* TEXTABSCHNITT *
__________

Den Kühler kann man grün lackieren.


----------



## Lost Boy (11. März 2010)

*AW: PCGH.de: Freezer Xtreme Rev.2: Neuer Core-7-Kühler von Arctic Cooling*

habe ihn mit einem e8400@3,6ghz laufen,sehr leise und nur 30 grad warm


----------



## N1lle (11. März 2010)

*AW: PCGH.de: Freezer Xtreme Rev.2: Neuer Core-7-Kühler von Arctic Cooling*

Ich finde den Freezer Xtreme geil da der Freezer 64 zb sehr einfach aussieht aber auch gute ergebnisse liefert finde ich, achja der Xtreme sieht fast aus wie eine unabsichtliche pcghx Edition des X in passenden Farben lackiert und tada, jedenfalls des will ich machen -.-


----------



## Infin1ty (11. März 2010)

*AW: PCGH.de: Freezer Xtreme Rev.2: Neuer Core-7-Kühler von Arctic Cooling*



> habe ihn mit einem e8400@3,6ghz laufen,sehr leise und nur 30 grad warm



Sicher.  Im Idle vielleicht.

*Typisch AC:* Hässlich, mittelmäßige Kühlleistung.


----------



## Ini (11. März 2010)

__________

* AUFGABENSTELLUNG *
Führen Sie die Forumsdiskussion zum Freezer Xtreme Rev.2 dort fort, wo sie endet. Die anschließende Auflistung steht in keinem Zusammenhang mit der Forumsdiskussion zum Freezer Xtreme Rev.2.

* GESAMMELTES MATERIAL *

__________

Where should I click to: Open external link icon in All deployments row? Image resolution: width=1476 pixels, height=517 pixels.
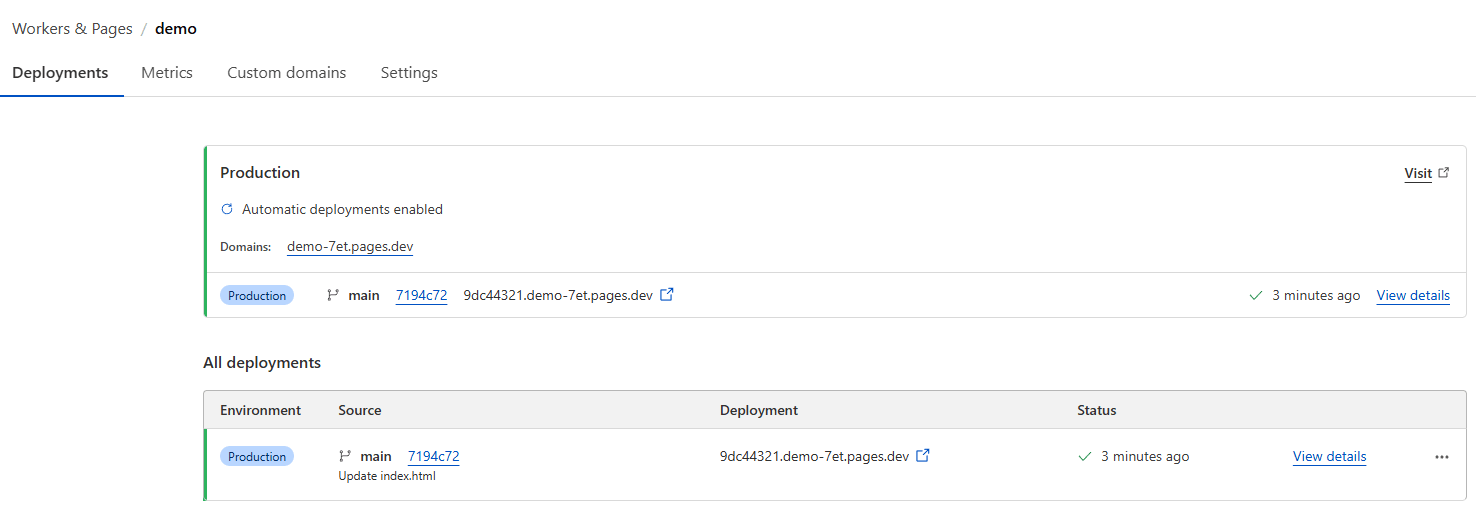click(x=923, y=456)
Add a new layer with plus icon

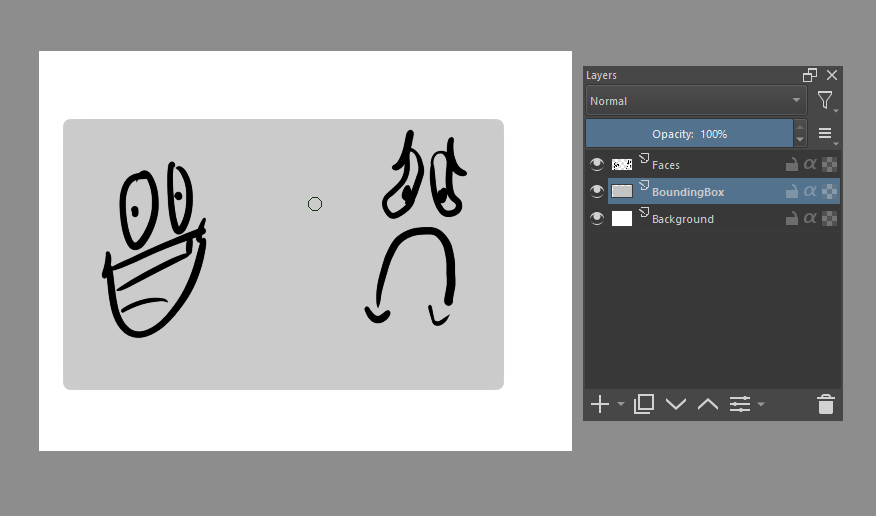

__________

* ENDERGEBNIS *
*AW: PCGH.de: Freezer Xtreme Rev.2: Neuer Core-7-Kühler von Arctic Cooling*

Der Thread ist Uralt, das mal Nebenbei.


----------



## Infin1ty (11. März 2010)

*AW: PCGH.de: Freezer Xtreme Rev.2: Neuer Core-7-Kühler von Arctic Cooling*

Sorry, nicht drauf geachtet.

Ruhe in Frieden


----------



## herethic (11. März 2010)

*AW: PCGH.de: Freezer Xtreme Rev.2: Neuer Core-7-Kühler von Arctic Cooling*

Das Teil is ja echt groß...aber dafür relativ leicht


----------



## Knutowskie (3. Januar 2012)

*AW: PCGH.de: Freezer Xtreme Rev.2: Neuer Core-7-Kühler von Arctic Cooling*

Um das mal auszubuddeln: hat den jemand tatsächlich auf nem i7 laufen? Ich bin bisher mit AC immer gut gefahren und wollte den evtl auf nen OC 870S stecken...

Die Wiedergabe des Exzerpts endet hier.